There was one building there that they were going to use as a command post, alongside a roadway. The lieutenant said to Banning and myself, "You go up a hundred yards, and dig in and hold." I said-I can remember this-"Well, where are the Germans?" "They're not anywhere around." This is the new lieutenant. So we moved out and dug in alongside of the road, there was a culvert and we moved into this hole with the bazooka. Carrying an M-1 rifle and the bazooka and ammunition, I could have lightened it up a bit if I had taken a pistol but I tried pistol target practice and I couldn't hit anything, so I kept my M-1 rifle. ...

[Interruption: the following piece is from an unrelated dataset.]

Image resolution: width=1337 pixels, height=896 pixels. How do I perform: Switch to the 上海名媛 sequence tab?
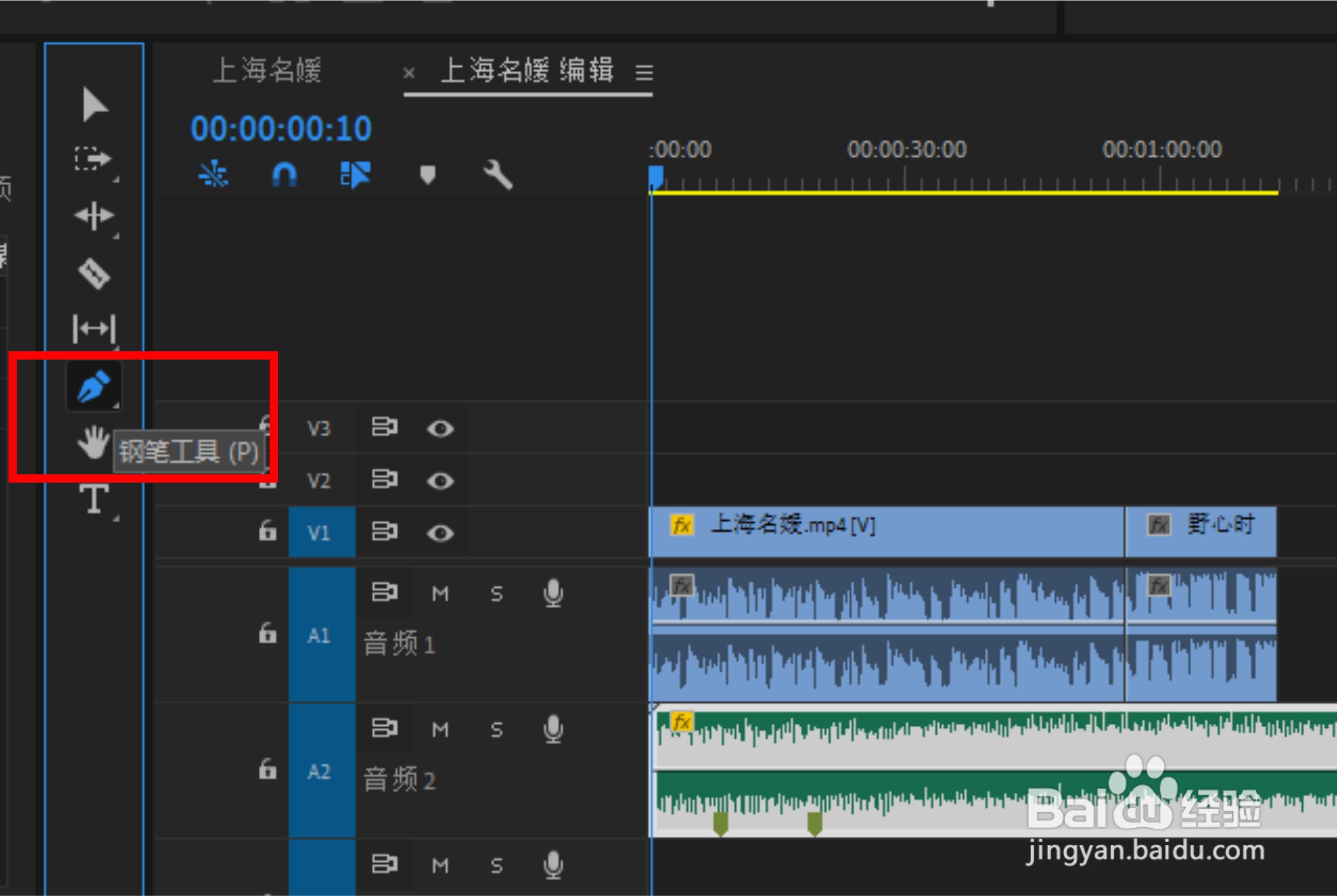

We no more than got dug in than the Germans started coming in with artillery. We're veterans now, we've learned a lot from just being on line, and we know that they're keeping us down in our holes. You're not going to get up because you're going to get hit by shrapnel.

The squad of Germans (about eight to ten people) were shooting away from our hole, they knew exactly where we were, but the bullets were glancing off the road. They deliberately avoided killing us right then: they were trying to tell us, We've got you pinned down. So my partner noticed what was going on. I can remember his saying, "You want to call it quits?" I answered, "Do we have a choice?" And we of course didn't. Now we're getting the signal "Kommen sie out mit the hands up." We understood that.

We got out, put our hands up, we walked up this little knoll where they were above us. They had complete control. We're now in the hands of the Germans and our troops are shooting furiously at the Germans and us. The troops behind me could see this action; we were in touch with one another. When the Germans started shooting at us that alerted the main part of our unit. Believe it or not, I was screaming and yelling to hold the fire and it got back, so whoever gave the order to fire gave the order to cease fire.

Over the knoll, down in a ravine, we were marched back to this building, fantastic, with all the typewriters and clerical people, you wouldn't believe. Not 200 yards away from where we were and nobody knew they were there. ... They were looking for information as to where the tanks were located, who my commanding officer was. I can remember saying, "I'm not telling you." Well," he said, "I'm telling you, it's Captain Robinson." They had all that information anyway-they'd captured a lot more people than myself and Banning. We were eventually all gathered up en route to the main holding camp for POWs.